Re: [PATCH] MMIO should have more priority then IO

From: Nadav Amit
Date: Fri Jul 08 2022 - 15:49:36 EST


On Jul 8, 2022, at 11:43 AM, Matthew Wilcox <willy@xxxxxxxxxxxxx> wrote:

> ⚠ External Email
>
> On Fri, Jul 08, 2022 at 06:35:48PM +0000, Nadav Amit wrote:
>> On Jul 8, 2022, at 10:55 AM, Matthew Wilcox <willy@xxxxxxxxxxxxx> wrote:
>>
>>> ⚠ External Email
>>>
>>> On Fri, Jul 08, 2022 at 04:45:00PM +0000, Nadav Amit wrote:
>>>> On Jul 8, 2022, at 5:56 AM, Matthew Wilcox <willy@xxxxxxxxxxxxx> wrote:
>>>>
>>>>> And looking at the results above, it's not so much the PIO vs MMIO
>>>>> that makes a difference, it's the virtualisation. A mmio access goes
>>>>> from 269ns to 85us. Rather than messing around with preferring MMIO
>>>>> over PIO for config space, having an "enlightenment" to do config
>>>>> space accesses would be a more profitable path.
>>>>
>>>> I am unfamiliar with the motivation for this patch, but I just wanted to
>>>> briefly regard the advice about enlightments.
>>>>
>>>> “enlightenment”, AFAIK, is Microsoft’s term for "para-virtualization", so
>>>> let’s regard the generic term. I think that you consider the bare-metal
>>>> results as the possible results from a paravirtual machine, which is mostly
>>>> wrong. Para-virtualization usually still requires a VM-exit and for the most
>>>> part the hypervisor/host runs similar code for MMIO/hypercall (conceptually;
>>>> the code of paravirtual and fully-virtual devices is often different, but
>>>> IIUC, this is not what Ajay measured).
>>>>
>>>> Para-virtualization could have *perhaps* helped to reduce the number of
>>>> PIO/MMIO and improve performance this way. If, for instance, all the
>>>> PIO/MMIO are done during initialization, a paravirtual interface can be use
>>>> to batch them together, and that would help. But it is more complicated to
>>>> get a performance benefit from paravirtualization if the PIO/MMIO accesses
>>>> are “spread”, for instance, done after each interrupt.
>>>
>>> What kind of lousy programming interface requires you to do a config
>>> space access after every interrupt? This is looney-tunes.
>>
>> Wild example, hence the “for instance”.
>
> Stupid example that doesn't help.
>
>>> You've used a lot of words to not answer the question that was so
>>> important that I asked it twice. What's the use case, what's the
>>> workload that would benefit from this patch?
>>
>> Well, you used a lot of words to say “it causes problems” without saying
>> which. It appeared you have misconceptions about paravirtualization that
>> I wanted to correct.
>
> Well now, that's some bullshit. I did my fucking research. I went
> back 14+ years in history to figure out what was going on back then.
> I cited commit IDs. You're just tossing off some opinions.
>
> I have no misconceptions about whatever you want to call the mechanism
> for communicating with the hypervisor at a higher level than "prod this
> byte". For example, one of the more intensive things we use config
> space for is sizing BARs. If we had a hypercall to siz a BAR, that
> would eliminate:
>
> - Read current value from BAR
> - Write all-ones to BAR
> - Read new value from BAR
> - Write original value back to BAR
>
> Bingo, one hypercall instead of 4 MMIO or 8 PIO accesses.
>
> Just because I don't use your terminology, you think I have
> "misconceptions"? Fuck you, you condescending piece of shit.

Matthew,

I did not mean to sound condescending and I apologize if I did. You have my
*full* respect for your coding/design skills.
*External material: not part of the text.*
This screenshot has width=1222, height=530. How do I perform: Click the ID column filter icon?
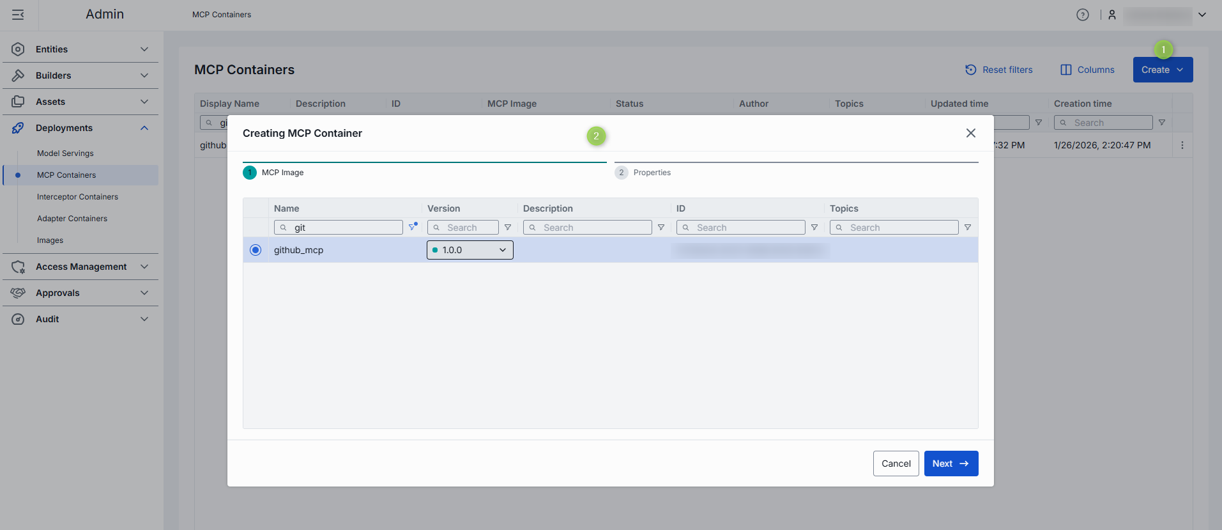coord(814,228)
Out of my respect to you, I am giving you a pass on your conduct this time
and *this time only*. Do not use such language with me or my colleagues
again. The only reason I got involved in this discussion is that I feel that
my colleagues have concerns about kernel toxic environment.
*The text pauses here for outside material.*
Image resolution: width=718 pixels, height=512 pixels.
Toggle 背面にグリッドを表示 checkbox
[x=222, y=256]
Back to the issue at hand: I think that a new paravirtual interface is a
possible solution, with some serious drawbacks. Xen did something similar,
IIRC, to a certain extent.

More reasonable, I think, based on what you said before, is to check if we
run on a hypervisor, and update raw_pci_ops accordingly. There is an issue
of whether hypervisor detection might take place too late, but I think this
can be relatively easily resolved. The question is whether assigned devices
might still be broken. Based on the information that you provided - I do not
know.

If you can answer this question, that would be helpful. Let’s also wait for
Ajay to give some numbers about boot time with this change.